*** Opening Provided information ***

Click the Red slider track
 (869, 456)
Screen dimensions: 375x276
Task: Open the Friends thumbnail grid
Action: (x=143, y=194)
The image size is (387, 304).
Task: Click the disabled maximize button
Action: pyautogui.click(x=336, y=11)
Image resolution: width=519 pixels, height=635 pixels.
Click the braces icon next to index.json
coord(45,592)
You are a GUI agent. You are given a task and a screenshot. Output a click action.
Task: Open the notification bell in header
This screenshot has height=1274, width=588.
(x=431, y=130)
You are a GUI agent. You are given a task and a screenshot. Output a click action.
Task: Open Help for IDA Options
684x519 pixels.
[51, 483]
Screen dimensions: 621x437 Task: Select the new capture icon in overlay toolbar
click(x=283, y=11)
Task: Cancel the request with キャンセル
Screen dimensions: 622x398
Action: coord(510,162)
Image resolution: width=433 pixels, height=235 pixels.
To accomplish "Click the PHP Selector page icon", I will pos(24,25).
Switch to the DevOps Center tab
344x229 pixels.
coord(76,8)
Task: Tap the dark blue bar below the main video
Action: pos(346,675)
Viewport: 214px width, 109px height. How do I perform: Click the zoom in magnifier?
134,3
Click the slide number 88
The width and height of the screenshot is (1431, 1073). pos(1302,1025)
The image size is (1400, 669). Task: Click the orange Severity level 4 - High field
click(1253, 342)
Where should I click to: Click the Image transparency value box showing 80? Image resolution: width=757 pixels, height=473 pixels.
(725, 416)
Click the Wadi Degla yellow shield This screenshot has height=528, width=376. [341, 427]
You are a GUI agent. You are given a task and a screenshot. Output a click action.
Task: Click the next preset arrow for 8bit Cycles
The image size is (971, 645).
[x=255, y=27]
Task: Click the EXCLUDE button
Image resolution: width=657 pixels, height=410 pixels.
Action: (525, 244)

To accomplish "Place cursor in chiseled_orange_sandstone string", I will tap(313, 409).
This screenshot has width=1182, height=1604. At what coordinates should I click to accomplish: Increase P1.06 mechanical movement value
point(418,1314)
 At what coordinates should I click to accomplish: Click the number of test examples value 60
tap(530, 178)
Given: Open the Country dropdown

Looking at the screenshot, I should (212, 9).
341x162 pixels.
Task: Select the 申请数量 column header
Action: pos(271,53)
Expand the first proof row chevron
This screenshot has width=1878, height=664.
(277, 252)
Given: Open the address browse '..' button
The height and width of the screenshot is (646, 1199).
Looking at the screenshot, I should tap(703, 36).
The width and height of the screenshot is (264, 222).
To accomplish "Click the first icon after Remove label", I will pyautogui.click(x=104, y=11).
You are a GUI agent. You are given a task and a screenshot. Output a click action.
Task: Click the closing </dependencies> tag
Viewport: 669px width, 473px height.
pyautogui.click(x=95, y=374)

*** Closing Provided information ***

*What you should do*. Copy the data once more. Leave nothing out.

*Solution for this problem*.
Click the Red slider track
 (869, 456)
Screen dimensions: 375x276
Task: Open the Friends thumbnail grid
Action: (x=143, y=194)
The image size is (387, 304).
Task: Click the disabled maximize button
Action: pyautogui.click(x=336, y=11)
Image resolution: width=519 pixels, height=635 pixels.
Click the braces icon next to index.json
coord(45,592)
You are a GUI agent. You are given a task and a screenshot. Output a click action.
Task: Open the notification bell in header
This screenshot has height=1274, width=588.
(x=431, y=130)
You are a GUI agent. You are given a task and a screenshot. Output a click action.
Task: Open Help for IDA Options
684x519 pixels.
[51, 483]
Screen dimensions: 621x437 Task: Select the new capture icon in overlay toolbar
click(x=283, y=11)
Task: Cancel the request with キャンセル
Screen dimensions: 622x398
Action: coord(510,162)
Image resolution: width=433 pixels, height=235 pixels.
To accomplish "Click the PHP Selector page icon", I will pos(24,25).
Switch to the DevOps Center tab
344x229 pixels.
coord(76,8)
Task: Tap the dark blue bar below the main video
Action: pos(346,675)
Viewport: 214px width, 109px height. How do I perform: Click the zoom in magnifier?
134,3
Click the slide number 88
The width and height of the screenshot is (1431, 1073). pos(1302,1025)
The image size is (1400, 669). Task: Click the orange Severity level 4 - High field
click(1253, 342)
Where should I click to: Click the Image transparency value box showing 80? Image resolution: width=757 pixels, height=473 pixels.
(725, 416)
Click the Wadi Degla yellow shield This screenshot has height=528, width=376. [341, 427]
You are a GUI agent. You are given a task and a screenshot. Output a click action.
Task: Click the next preset arrow for 8bit Cycles
The image size is (971, 645).
[x=255, y=27]
Task: Click the EXCLUDE button
Image resolution: width=657 pixels, height=410 pixels.
Action: (525, 244)

To accomplish "Place cursor in chiseled_orange_sandstone string", I will tap(313, 409).
This screenshot has width=1182, height=1604. At what coordinates should I click to accomplish: Increase P1.06 mechanical movement value
point(418,1314)
 At what coordinates should I click to accomplish: Click the number of test examples value 60
tap(530, 178)
Given: Open the Country dropdown

Looking at the screenshot, I should (212, 9).
341x162 pixels.
Task: Select the 申请数量 column header
Action: pos(271,53)
Expand the first proof row chevron
This screenshot has width=1878, height=664.
(277, 252)
Given: Open the address browse '..' button
The height and width of the screenshot is (646, 1199).
Looking at the screenshot, I should tap(703, 36).
The width and height of the screenshot is (264, 222).
To accomplish "Click the first icon after Remove label", I will pyautogui.click(x=104, y=11).
You are a GUI agent. You are given a task and a screenshot. Output a click action.
Task: Click the closing </dependencies> tag
Viewport: 669px width, 473px height.
pyautogui.click(x=95, y=374)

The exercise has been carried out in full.